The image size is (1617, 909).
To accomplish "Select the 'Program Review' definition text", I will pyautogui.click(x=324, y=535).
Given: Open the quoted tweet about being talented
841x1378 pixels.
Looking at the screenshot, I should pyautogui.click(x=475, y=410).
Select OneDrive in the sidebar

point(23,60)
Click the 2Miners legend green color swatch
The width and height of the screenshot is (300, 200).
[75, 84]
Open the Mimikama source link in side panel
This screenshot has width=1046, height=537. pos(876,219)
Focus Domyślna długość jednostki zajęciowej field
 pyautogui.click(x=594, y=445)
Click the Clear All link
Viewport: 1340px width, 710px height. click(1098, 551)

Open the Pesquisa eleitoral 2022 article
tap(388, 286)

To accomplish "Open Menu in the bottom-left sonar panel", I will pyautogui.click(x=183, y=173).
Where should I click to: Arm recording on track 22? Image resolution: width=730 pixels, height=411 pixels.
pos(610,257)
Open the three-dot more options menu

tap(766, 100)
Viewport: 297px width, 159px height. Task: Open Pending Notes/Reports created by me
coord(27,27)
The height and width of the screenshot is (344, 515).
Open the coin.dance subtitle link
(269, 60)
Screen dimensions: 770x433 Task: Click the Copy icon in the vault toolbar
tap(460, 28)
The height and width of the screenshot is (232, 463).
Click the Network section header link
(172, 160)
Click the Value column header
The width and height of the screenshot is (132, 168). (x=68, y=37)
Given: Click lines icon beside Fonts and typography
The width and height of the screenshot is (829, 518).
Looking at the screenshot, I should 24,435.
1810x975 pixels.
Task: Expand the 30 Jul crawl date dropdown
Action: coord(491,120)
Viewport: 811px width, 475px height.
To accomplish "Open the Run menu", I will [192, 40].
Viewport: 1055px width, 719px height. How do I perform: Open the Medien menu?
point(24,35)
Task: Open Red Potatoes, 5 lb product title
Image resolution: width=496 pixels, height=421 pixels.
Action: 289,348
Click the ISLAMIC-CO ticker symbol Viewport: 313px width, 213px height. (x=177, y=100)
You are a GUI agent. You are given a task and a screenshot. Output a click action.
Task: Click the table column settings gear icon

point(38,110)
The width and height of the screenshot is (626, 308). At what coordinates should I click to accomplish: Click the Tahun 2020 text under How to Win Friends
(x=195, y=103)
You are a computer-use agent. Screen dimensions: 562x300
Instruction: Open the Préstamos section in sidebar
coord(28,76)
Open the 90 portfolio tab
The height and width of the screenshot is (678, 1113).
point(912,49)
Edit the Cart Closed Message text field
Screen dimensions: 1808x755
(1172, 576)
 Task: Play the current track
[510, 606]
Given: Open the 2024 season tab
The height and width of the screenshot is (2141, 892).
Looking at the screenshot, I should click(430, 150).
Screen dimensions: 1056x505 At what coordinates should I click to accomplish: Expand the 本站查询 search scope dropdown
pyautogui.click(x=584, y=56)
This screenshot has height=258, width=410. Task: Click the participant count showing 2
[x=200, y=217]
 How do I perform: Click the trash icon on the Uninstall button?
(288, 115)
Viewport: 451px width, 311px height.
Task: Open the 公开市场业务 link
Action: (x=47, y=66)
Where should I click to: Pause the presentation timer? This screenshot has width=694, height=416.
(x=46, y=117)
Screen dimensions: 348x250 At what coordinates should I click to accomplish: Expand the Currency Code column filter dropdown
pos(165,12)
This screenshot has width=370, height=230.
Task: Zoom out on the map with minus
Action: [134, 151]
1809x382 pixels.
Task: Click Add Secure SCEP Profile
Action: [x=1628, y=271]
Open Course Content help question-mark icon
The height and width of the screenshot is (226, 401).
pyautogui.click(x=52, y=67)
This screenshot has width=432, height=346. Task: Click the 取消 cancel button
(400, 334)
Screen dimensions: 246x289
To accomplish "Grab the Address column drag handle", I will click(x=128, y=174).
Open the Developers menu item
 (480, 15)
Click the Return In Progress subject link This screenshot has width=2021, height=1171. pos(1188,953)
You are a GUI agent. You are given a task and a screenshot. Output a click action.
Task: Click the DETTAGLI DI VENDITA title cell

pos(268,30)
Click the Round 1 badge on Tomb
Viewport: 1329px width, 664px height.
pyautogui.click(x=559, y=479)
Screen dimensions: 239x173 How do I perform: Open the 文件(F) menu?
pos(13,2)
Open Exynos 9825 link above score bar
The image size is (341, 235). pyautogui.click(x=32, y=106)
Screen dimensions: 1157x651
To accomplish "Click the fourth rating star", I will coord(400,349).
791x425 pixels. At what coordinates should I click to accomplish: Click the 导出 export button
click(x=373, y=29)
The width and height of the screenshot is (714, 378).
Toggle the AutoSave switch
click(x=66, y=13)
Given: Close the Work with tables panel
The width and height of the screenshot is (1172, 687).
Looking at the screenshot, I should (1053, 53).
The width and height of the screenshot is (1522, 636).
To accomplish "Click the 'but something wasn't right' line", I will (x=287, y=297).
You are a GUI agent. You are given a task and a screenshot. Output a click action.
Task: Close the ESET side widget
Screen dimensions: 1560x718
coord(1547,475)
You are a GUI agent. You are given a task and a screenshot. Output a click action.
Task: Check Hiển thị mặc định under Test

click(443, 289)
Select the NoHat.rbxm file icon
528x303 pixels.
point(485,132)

» **EXERCISE TASK**:
Which lines in the records above contain the word "under"? Gather each of them and copy it out in full, treating case as significant.

» **EXERCISE ANSWER**:
The width and height of the screenshot is (626, 308). At what coordinates should I click to accomplish: Click the Tahun 2020 text under How to Win Friends
Task: Check Hiển thị mặc định under Test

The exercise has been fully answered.